Cette vision était d’ailleurs répandue chez nombre d’analystes (et notamment chez de nombreuses femmes psychanalystes) dont Gabarron-Garcia nous retrace le parcours. Nombre d’entre eux s’engageront dans cette voie tout au long des années 20. Ainsi en va-t-il de Vera Schmidt et de son home d’enfants en Russie bolchevique, révolutionnaire pour la psychanalyse d’enfants et alors sans équivalent en Europe occidentale. L’auteur réhabilite également la figure de Wilhelm Reich qui ouvre avec quatre autres analystes et trois obstétriciens six centres d’hygiène sexuelle « immédiatement plein à craquer », pour promouvoir l’information sur l’éducation des enfants et la contraception dans les milieux populaires.

L’avènement du nazisme va faire basculer cet enthousiasme. L’auteur décrit précisément le rôle d’Ernest Jones dans le sauvetage de la psychanalyse menacée par le nazisme. Müller-Braunschweig écrit un essai à la demande du ministère de la culture national-socialiste, il y développe l’idée que la psychanalyse n’est pas une Weltanschauung (une conception du monde), et qu’elle ne peut donc pas être désintégatrice de l’âme allemande. Elle peut jouer un rôle dans la construction du régime nazi. En octobre 1935, Edith Jacobson, analyste formée à Berlin, analysée par Otto Fenichel est arrêtée par la Gestapo, accusée de complot contre l’Etat et de haute trahison. Elle avait autorisé des membres d’un groupe de sociaux-démocrates, auquel appartenait un de ses patients, à tenir une réunion chez elle. Plutôt que de fermer la Société psychanalytique allemande et d’appeler à la résistance, Jones présent, et ses confrères vont imposer une nouvelle règle qui étend encore le principe de la « neutralité politique » : les analystes ont pour interdiction de prendre en cure un patient politiquement engagé.

Gabarron-Garcia relate également l’histoire de Marie Langer, psychanalyste et féministe, qui se désolidarise sans ambiguïté de la position « neutre » de Jones quitte Vienne pour rejoindre les Brigades Internationales en Espagne durant l’été 1936. Son engagement trouve en Catalogne un nouveau souffle. L’Anschluss la surprend à Nice. Elle s’exile d’abord en Uruguay puis en Argentine en 1942. Elle y fonde l’Association psychanalytique argentine mais devra mettre en sourdine son militantisme jusqu’en 1956. Chassée d’Argentine par la dictature, elle poursuivra son combat clinico-politique révolutionnaire jusqu’à la fin de sa vie, du Nicaragua à Cuba.  

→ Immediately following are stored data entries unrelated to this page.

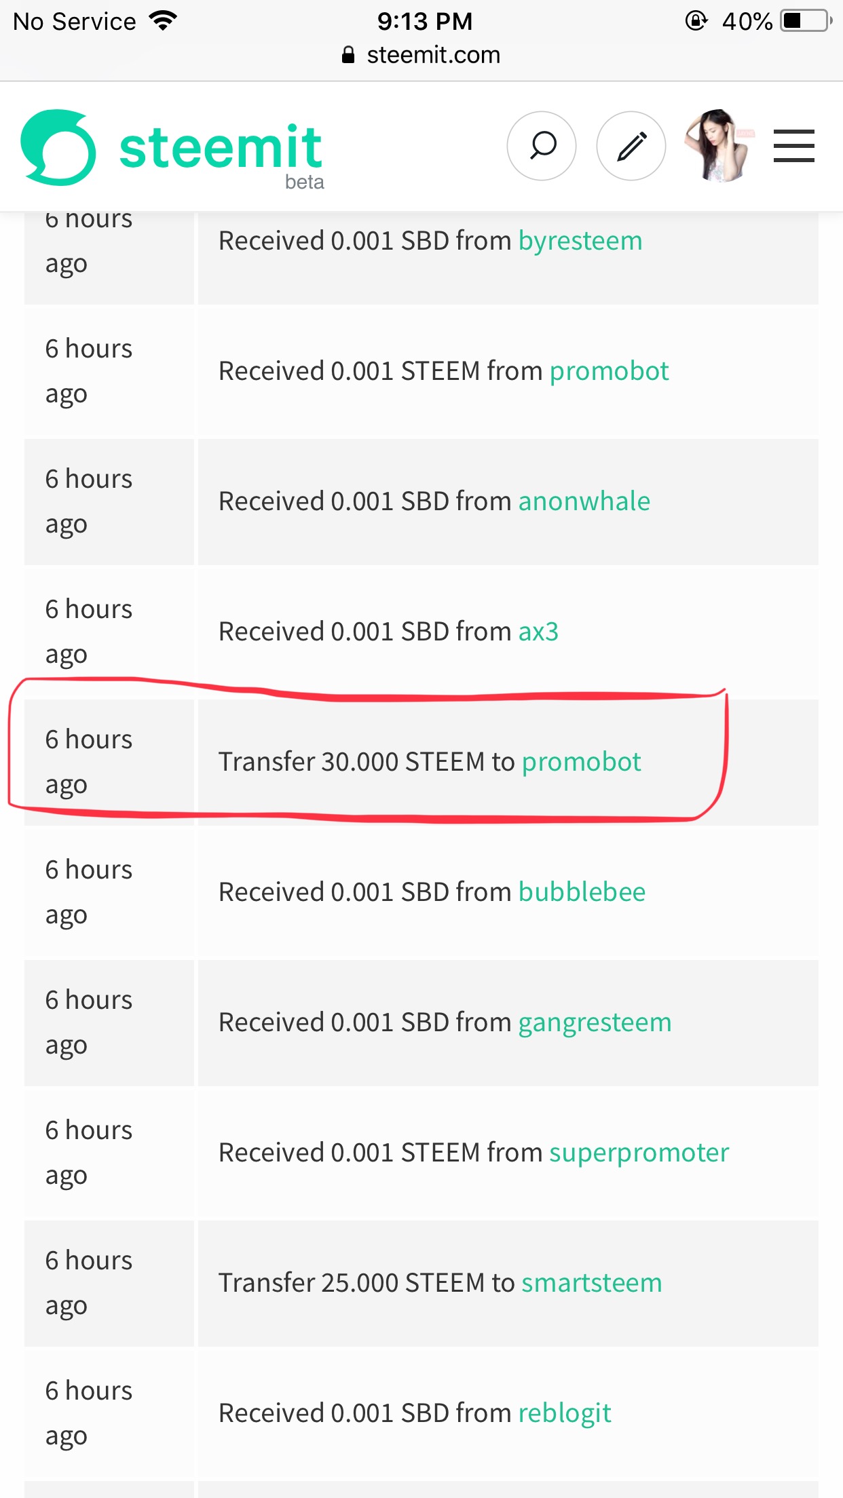The width and height of the screenshot is (843, 1498).
Task: Visit the ax3 profile link
Action: 538,632
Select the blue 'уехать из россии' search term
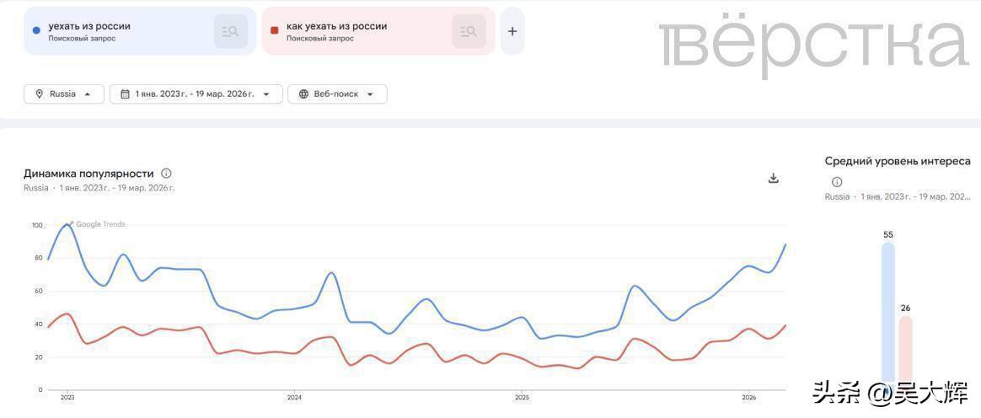This screenshot has width=981, height=418. pyautogui.click(x=89, y=26)
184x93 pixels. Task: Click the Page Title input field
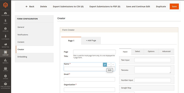pyautogui.click(x=94, y=52)
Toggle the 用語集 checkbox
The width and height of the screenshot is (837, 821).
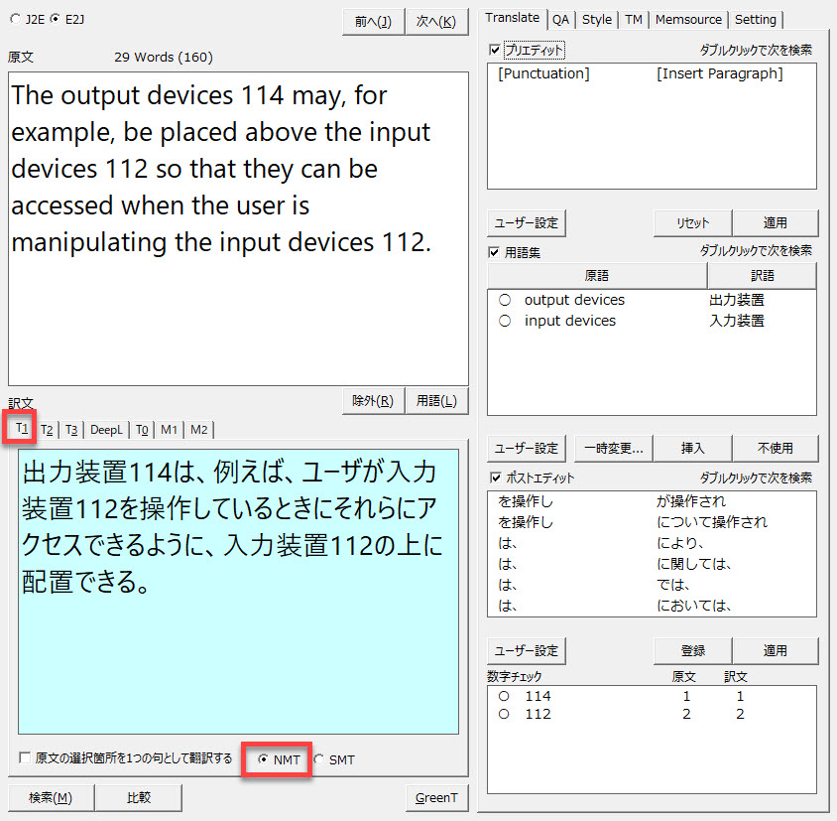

L’auteur centre ensuite son propos autour des figures de Tosquelles, Oury et Guattari. L’histoire est davantage connue, nous ne la déplierons pas davantage sauf pour signaler une lecture très précise de ce qui amena la disparition du groupe de Sèvres autour de la place de l’infirmier dans la psychothérapie.

La partie historique s’achève avec l’évocation du SPK d’Heidelberg (« Collectif Socialiste de Patients »). L’organisation d’inspiration marxiste des patients psychiatrisés de la polyclinique d’Heildelberg en RFA est fondée par le Dr Wolfgang Huber. Ils menèrent un certain nombre d’actions : occupation de la clinique qui devint leur local, inscription dans les mouvements diffus qui traversaient alors l’Europe et qui visaient à critiquer la psychiatrie. Ce mouvement, dans sa forme primitive a duré jusqu’à la fin de l’année 1972 et l’arrestation de Huber qui fut condamné à 4 ans et demi de prison pour « association criminelle ». Le SPK n’a été à aucun moment ni condamné, ni interdit. Ses membres n’en ont pas moins subi une répression violente. Son manifeste « Faire de la maladie une arme » fut publié en français en 1973, avec une préface de Jean-Paul Sartre.  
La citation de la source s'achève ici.